Hackers are actively attacking some of the largest banks in the nation, U.S. Homeland Security Secretary Janet Napolitano warned this week.
Napolitano declined to go into detail about the types of breaches or what kind of information — if any — had been taken. She brought up her concern about attacks on U.S. financial institutions at a cybersecurity event.
The federal government is aware of the vulnerability of U.S. stock exchanges and other financial institutions, as well as infrastructure and utilities. Napolitano stressed the importance of enacting federal guidelines to protect against cyberwar.
Banks including Wells Fargo, Bank of America and JP Morgan Chase were hit this fall with distributed denial of service attacks. Hackers were also able to empty US$400,000 from a Citibank account in Burlington, Wash., earlier this year. Cybercriminals are increasingly using targeted attacks to go after unassuming consumers and employees, said Michael Murray, managing partner of MAD Security.
“The majority of the attacks right now involve targeted phishing and malware attacks — where the most common attack vector a few years ago was Web applications, the most common attack vector today comes through our people,” Murray told TechNewsWorld. “Spear phishing through email, social media and even IM has been used to cause a large number of breaches in the last two years.”
Stepping Up Preparation
The shutdown of New York’s financial sector caused by Hurricane Sandy is a stark reminder of how much tumult a human-generated disruption also could cause, said Avivah Litan, security analyst at Gartner.
“The fact that the stock market had to close for two days because of a hurricane should be a wake-up call that we are largely unprepared for a major cyberwar,” Litan told TechNewsWorld. “There should be more effective business continuity plans. These are noticeably absent.”
Relatively speaking, though, Web applications and security systems at financial institutions do have greater protection in place than those in other industries — mostly because they need it the most, said Murray.
“In my experience, banks are actually some of the best-defended organizations — due to the regulations we’ve put on financial institutions, they’ve invested more heavily in information security controls than most other segments of the economy,” he observed. “Unfortunately, banks are also the most heavily targeted segment of the economy because, as the old bank robber Willie Sutton said, they’re where the money is.”
President Obama has made cybersecurity a priority, Napolitano noted in her address. She stressed the importance of maintaining that type of attitude in Congress going forward.

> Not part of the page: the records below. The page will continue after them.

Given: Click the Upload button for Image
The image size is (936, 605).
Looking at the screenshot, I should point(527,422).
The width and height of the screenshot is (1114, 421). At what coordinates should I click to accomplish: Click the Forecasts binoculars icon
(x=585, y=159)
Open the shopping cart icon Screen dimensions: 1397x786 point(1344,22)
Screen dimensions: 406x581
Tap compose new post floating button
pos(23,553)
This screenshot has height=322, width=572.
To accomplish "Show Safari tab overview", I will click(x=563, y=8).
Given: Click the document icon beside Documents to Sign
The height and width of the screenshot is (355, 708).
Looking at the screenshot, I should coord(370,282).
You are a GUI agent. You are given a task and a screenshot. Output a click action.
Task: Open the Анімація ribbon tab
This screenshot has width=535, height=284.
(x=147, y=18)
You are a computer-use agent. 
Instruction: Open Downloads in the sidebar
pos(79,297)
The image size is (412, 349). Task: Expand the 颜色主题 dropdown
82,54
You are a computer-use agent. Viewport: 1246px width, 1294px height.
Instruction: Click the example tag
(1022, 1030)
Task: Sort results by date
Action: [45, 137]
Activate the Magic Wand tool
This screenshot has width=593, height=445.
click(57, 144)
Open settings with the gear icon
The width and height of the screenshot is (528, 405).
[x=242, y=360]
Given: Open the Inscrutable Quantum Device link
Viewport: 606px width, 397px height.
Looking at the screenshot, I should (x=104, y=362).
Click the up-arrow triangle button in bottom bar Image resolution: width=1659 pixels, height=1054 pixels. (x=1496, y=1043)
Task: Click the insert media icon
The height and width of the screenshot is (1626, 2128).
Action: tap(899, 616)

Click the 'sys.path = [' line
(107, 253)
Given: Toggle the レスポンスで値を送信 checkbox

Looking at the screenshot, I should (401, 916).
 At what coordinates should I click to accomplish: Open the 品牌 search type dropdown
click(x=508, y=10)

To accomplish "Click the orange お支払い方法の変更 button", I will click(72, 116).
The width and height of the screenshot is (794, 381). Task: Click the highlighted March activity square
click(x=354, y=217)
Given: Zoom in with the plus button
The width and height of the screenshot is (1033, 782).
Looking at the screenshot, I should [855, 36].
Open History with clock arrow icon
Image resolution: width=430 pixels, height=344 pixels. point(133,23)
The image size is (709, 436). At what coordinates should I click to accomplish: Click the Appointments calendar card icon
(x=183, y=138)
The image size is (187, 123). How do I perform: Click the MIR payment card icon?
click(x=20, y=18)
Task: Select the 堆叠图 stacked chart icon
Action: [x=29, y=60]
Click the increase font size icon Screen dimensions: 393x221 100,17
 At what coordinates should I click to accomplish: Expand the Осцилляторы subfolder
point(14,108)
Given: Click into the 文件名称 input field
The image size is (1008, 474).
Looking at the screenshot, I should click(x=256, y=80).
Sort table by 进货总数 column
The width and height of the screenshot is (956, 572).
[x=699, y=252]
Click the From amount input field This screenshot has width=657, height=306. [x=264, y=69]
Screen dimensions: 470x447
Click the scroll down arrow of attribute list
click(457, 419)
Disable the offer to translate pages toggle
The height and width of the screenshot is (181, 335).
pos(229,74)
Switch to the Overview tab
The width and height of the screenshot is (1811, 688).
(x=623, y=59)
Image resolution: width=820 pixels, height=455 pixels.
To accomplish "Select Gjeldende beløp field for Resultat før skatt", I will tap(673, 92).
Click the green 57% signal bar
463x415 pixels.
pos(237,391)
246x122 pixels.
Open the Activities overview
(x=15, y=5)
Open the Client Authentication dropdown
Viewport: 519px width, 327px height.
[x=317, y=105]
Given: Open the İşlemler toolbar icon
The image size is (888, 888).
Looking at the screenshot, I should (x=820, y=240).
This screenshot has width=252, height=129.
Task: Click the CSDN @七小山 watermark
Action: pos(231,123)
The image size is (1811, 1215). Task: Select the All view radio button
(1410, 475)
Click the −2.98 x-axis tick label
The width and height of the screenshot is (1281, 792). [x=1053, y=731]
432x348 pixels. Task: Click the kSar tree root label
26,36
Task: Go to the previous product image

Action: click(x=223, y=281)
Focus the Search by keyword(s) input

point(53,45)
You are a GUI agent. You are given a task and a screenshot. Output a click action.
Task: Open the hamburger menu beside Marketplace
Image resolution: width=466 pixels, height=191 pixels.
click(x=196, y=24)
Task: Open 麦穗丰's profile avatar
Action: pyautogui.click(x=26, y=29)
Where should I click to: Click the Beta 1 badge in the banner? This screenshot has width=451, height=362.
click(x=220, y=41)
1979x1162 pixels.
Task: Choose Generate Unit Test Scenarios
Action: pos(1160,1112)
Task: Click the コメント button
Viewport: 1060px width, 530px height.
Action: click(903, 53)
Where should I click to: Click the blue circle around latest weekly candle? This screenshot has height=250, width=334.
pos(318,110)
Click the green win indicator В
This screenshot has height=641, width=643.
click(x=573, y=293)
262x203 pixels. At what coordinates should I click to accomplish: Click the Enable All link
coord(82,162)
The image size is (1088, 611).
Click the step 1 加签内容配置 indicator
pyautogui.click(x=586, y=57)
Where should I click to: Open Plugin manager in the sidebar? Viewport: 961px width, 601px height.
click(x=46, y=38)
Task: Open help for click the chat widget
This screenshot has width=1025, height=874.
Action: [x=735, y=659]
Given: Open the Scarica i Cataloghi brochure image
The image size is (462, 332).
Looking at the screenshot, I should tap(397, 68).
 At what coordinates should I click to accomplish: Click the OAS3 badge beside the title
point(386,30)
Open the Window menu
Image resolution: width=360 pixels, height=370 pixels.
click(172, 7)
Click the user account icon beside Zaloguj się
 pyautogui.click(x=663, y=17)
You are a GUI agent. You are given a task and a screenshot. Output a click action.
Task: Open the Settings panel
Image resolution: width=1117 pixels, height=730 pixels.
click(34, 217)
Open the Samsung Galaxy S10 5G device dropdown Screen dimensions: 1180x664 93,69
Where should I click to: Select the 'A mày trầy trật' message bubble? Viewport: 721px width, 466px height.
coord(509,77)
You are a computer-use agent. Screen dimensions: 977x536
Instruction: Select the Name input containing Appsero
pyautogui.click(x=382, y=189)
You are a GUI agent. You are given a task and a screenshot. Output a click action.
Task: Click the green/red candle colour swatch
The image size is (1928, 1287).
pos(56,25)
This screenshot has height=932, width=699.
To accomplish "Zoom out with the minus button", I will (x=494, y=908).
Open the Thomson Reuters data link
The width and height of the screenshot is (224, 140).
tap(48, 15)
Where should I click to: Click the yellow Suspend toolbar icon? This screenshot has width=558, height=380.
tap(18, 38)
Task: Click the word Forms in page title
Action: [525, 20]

With so many laws already in place, though, the more important priority needs to be enforcing them, said Litan.
“There is probably enough regulation already, but regulators need to be smarter in how they examine banks’ preparedness for these massive hacker attacks,” she said. “I don’t see proactive leadership from the government — but I don’t think we need new laws to get that from them. We just need them to execute on the powers they already have.”
Focus on User
Part of the emphasis on enforcement must be raising consumer awareness about cyberattacks beyond the current level of public knowledge, stressed Murray, but the best protection lies within the financial institution.
“The best way to protect is simple: focus on the behavior of our [bank employee] users,” he said. “I’m not talking about traditional awareness programs that just educate users. We need to put behavior-change efforts in place within the organization to make it easier for our users to spot these attacks, more likely that they report them, and to better protect their organizations. We haven’t done a good job of that as an industry yet.”
As hackers use the system to grow more cunning, workers must be aware of and ready to follow security guidelines so a tricky cybercriminal can’t get the best of the system, said Litan.
“The attacks and unavailability of online systems opens the door for social engineering of bank staff by the hackers — for example, call center staff who are overwhelmed with call volume when websites are down — and the protections are only as good as the weakest link,” she pointed out. “Hackers can socially engineer their way into successfully executing an illegitimate wire transfer by manipulating and fooling a sympathetic call center agent.”